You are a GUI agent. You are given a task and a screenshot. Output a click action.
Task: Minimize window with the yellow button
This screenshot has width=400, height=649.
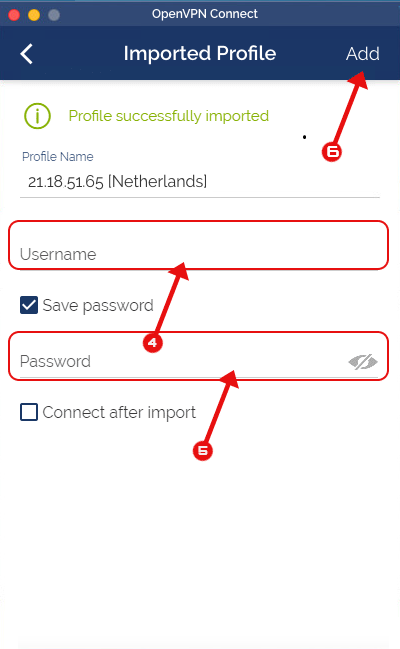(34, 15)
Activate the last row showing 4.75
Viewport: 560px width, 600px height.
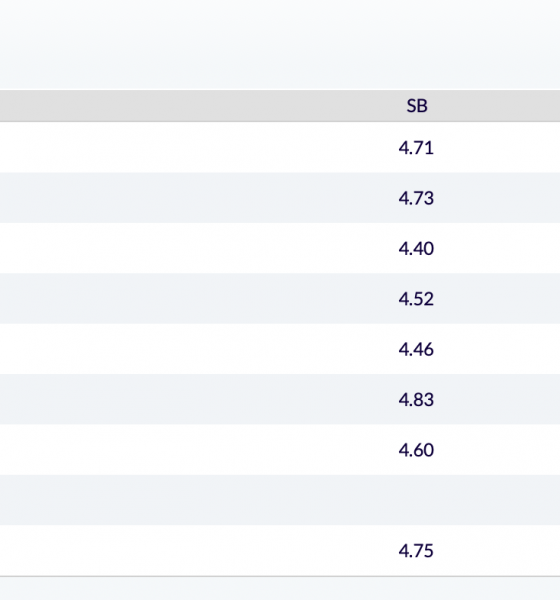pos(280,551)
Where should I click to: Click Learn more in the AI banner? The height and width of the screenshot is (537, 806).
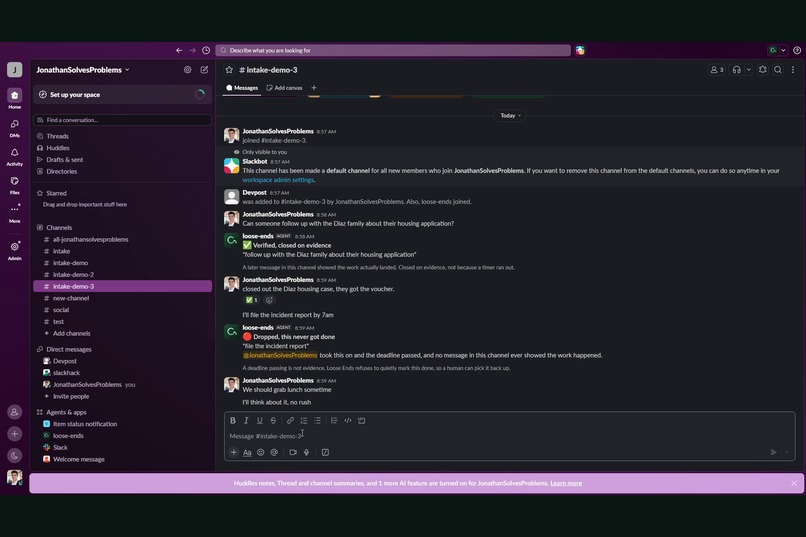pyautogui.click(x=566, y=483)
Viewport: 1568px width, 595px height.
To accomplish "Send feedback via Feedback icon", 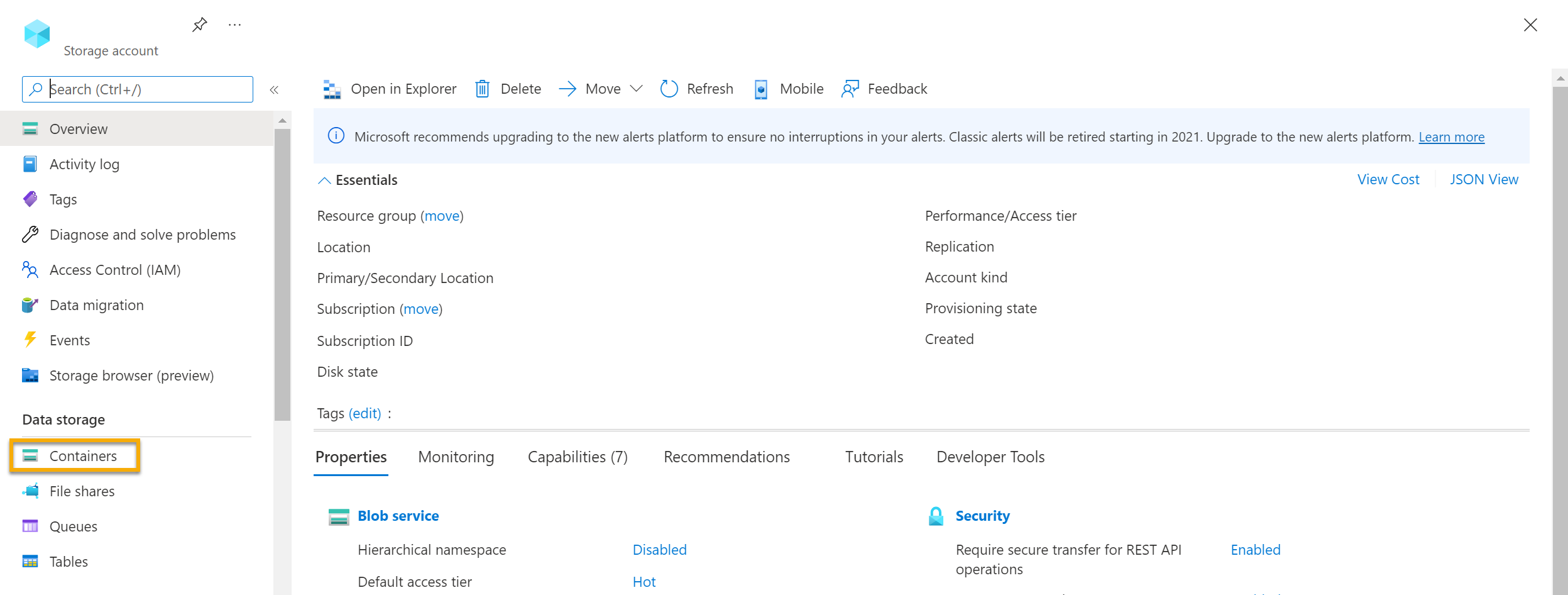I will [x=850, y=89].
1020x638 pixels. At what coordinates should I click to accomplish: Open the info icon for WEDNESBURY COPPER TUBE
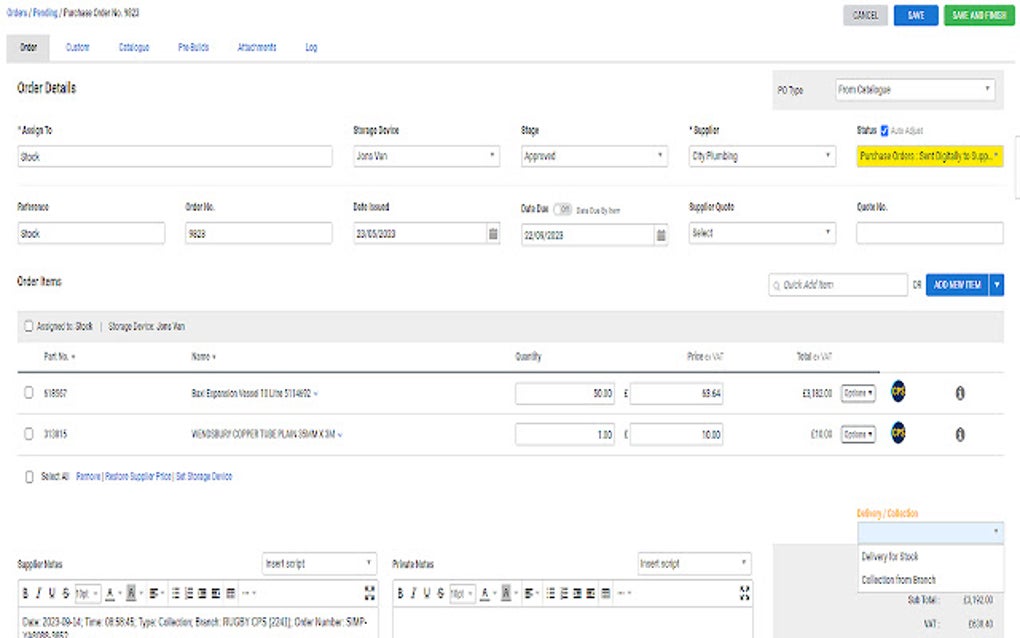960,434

═══

-- ASSIGNED TASK --
Only exact lines belong in the answer: those from the beginning of the entries above through the line holding "Viewport: 1568px width, 595px height.", with no pictures.

-- RESPONSE TO THIS TASK --
You are a GUI agent. You are given a task and a screenshot. Output a click action.
Task: Minimize window with the yellow button
This screenshot has width=400, height=649.
(34, 15)
Activate the last row showing 4.75
Viewport: 560px width, 600px height.
pos(280,551)
Where should I click to: Click Learn more in the AI banner? The height and width of the screenshot is (537, 806).
pyautogui.click(x=566, y=483)
Viewport: 1568px width, 595px height.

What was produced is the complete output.